Democratic fears that the FBI’s new review of Hillary Clinton’s emails might sap party enthusiasm at exactly the wrong time may turn out to be unfounded. In the three days since the news surfaced, early voting data and public polling suggest the rank and file are responding with a collective shrug.
Even amid blanket cable news coverage over the weekend, Democrats continued to add to solid leads in early voting in several key swing states. In Colorado over the weekend, Democrats stretched their early vote lead over Republicans to 31,000 votes, including a 1,500-vote net gain in Denver, the state’s most heavily Democratic turf. In Nevada, Democrats netted about 6,300 votes on Saturday and Sunday — stretching their overall lead on Republicans to about 34,000.
“If we’re looking to see some negative effects of the Comey letter, it’s just not there on the enthusiasm level of Democrats,” said Michael McDonald, an early voting expert who runs the U.S. Elections Project, speaking of the early vote in states like Nevada and North Carolina in an interview on Sunday, as the day’s returns were still rolling in. “They’ve still voted at the same levels they have in previous days. It doesn’t appear to have had a large negative effect.”

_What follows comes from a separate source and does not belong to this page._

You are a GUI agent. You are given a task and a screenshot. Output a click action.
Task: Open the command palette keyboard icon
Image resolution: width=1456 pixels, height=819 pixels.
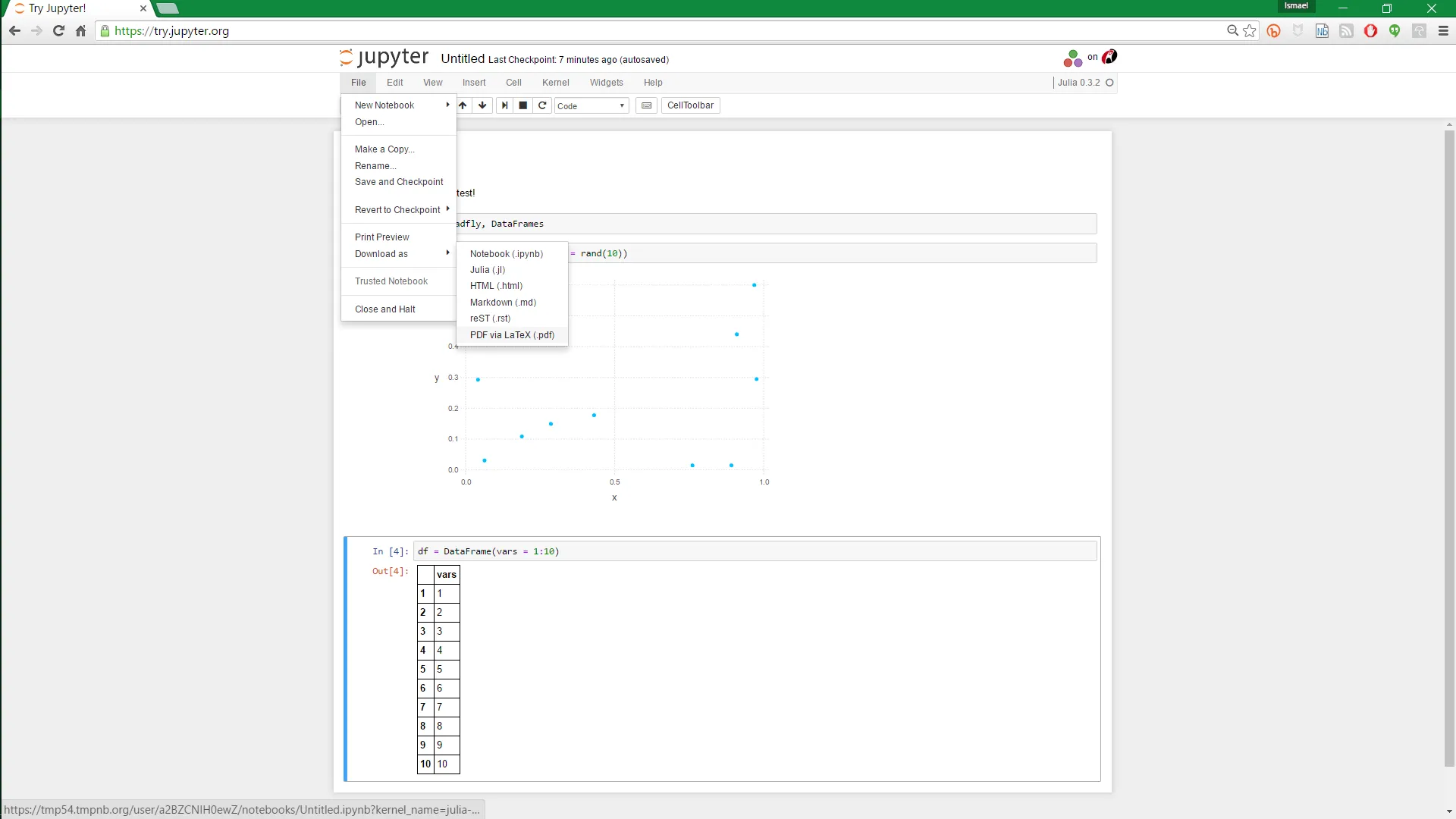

There was no sign of a let-up among North Carolina Democrats, who continued to close the gap with their 2012 performance, despite facing more restrictions on early voting this time.
“It was a big day for the Democrats, without a doubt,” McDonald said of Sunday results in North Carolina. “48.7 percent of people who voted were Democrats, 31.9 percent were African-American … they did make up some ground. There were 1,136 Democratic [votes] over their 2012 numbers” for that day.

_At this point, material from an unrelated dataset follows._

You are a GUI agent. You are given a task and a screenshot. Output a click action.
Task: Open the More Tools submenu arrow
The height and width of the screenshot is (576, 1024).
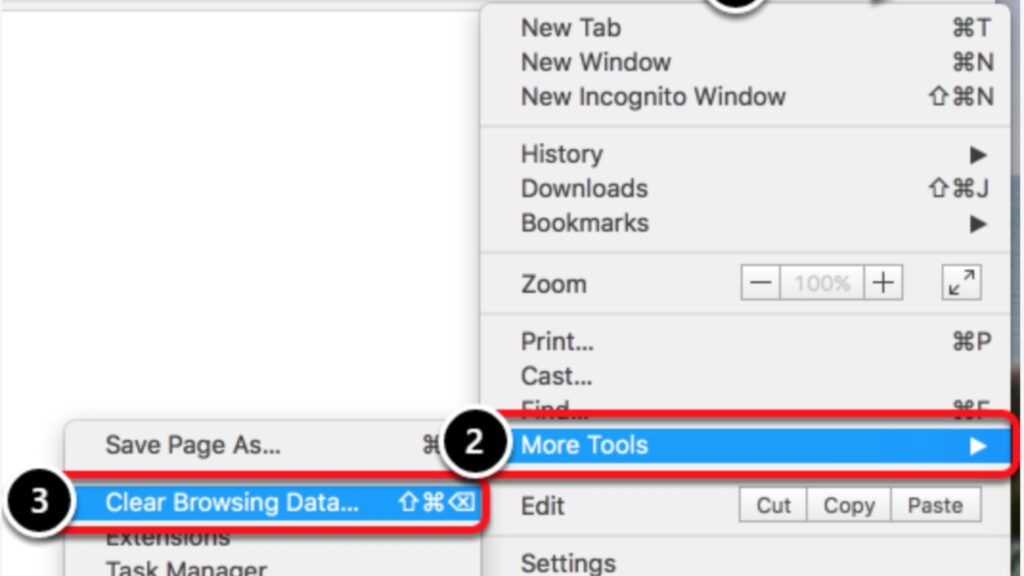979,446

Jon Ralston, a veteran Nevada political analyst, wrote Monday that the turnout figures closely match those in 2012 when Barack Obama won the state — and that there’s no indication that Clinton’s support is eroding.
Polls conducted after the FBI revelations suggested that the news would not influence most Democrats — and that those who might be influenced are unlikely to back Clinton anyway.
A new POLITICO/Morning Consult poll — conducted entirely after FBI Director James Comey announced the discovery of new emails that might pertain to the former secretary of state’s private server found that 83 percent of self-identified Democrats — said the news made no difference or made them more likely to vote for Clinton. Just 13 percent said it made them less likely.
“The truth is, if you’re predisposed to believe something is wrong, you already thought something was wrong,” said a North Carolina Democratic operative closely watching the early vote. “If you’re predisposed to think it doesn’t matter, then it doesn’t matter. The truth is, we have over a million-and-a-half folks who already voted prior to this. I just don’t think it matters, at the end of the day. It’s just more noise.”
A GOP operative working in several battleground states agreed. “Not seeing any meaningful impact.”
Still, Donald Trump’s allies were hopeful that Comey’s October surprise might push undecided Republicans off the fence and into the GOP nominee’s fold.
“I think Trump’s going to win. I think this is the last nail in the coffin.,” said Will Estrada, chairman of northern Virginia’s Loudoun County, a Washington suburb filled with college-educated voters who have resisted Trump. Estrada predicted the FBI news would give Republicans wary of Trump the last nudge they’d need to come back to the party.
Other Republicans, however, were less sanguine about the prospects of the FBI review altering the fundamentals of the race — especially not in the key swing states, where voters have already been bombarded with ads.
“I think at this late date, it would take more than a smoking gun. It would have to take the proverbial bullet … that ends political life, something so incredibly dramatic it would, in fact, eclipse the ‘Access Hollywood’ tapes,” said Brandon Scholz, a Republican operative based in Wisconsin, referring to the 2005 recording leaked earlier this month on which Trump can be heard bragging about sexual assault.
Patrick Murray, director of the Monmouth University Polling Institute, said that from the numbers he has seen, at best the revelations moved the race perhaps “1 or 2 points” — mostly in red states.
“In red states, Trump was running far behind the typical Republican already,” he said. Now, “it’s spurred a few to go out and say, ‘Yeah, I will vote’ … but when you look at places like Pennsylvania, or other places like North Carolina, for example, it doesn’t seem to be having as much of an impact there, and the reason being, those voters were already more tuned in to what is going on. Any of the swing states where the campaign has spent a lot of resources, people are paying close attention and…it doesn’t change what perceptions are about Hillary Clinton.”
Clinton herself dismissed the FBI review at an Ohio campaign event Monday.
“They apparently want to look at emails of one of my staffers. And by all means, they should look at them,” Clinton said, referring to reports that the FBI had uncovered email messages of her longtime aide Huma Abedin and plans to assess whether they are significant to its investigation of her use of a private email server. “And I am sure they will reach the same conclusion they did when they looked at my emails for the last year. There is no case here.”
“They said it wasn’t even a close call, and I think most people have decided a long time ago what they think about all of this,” she added.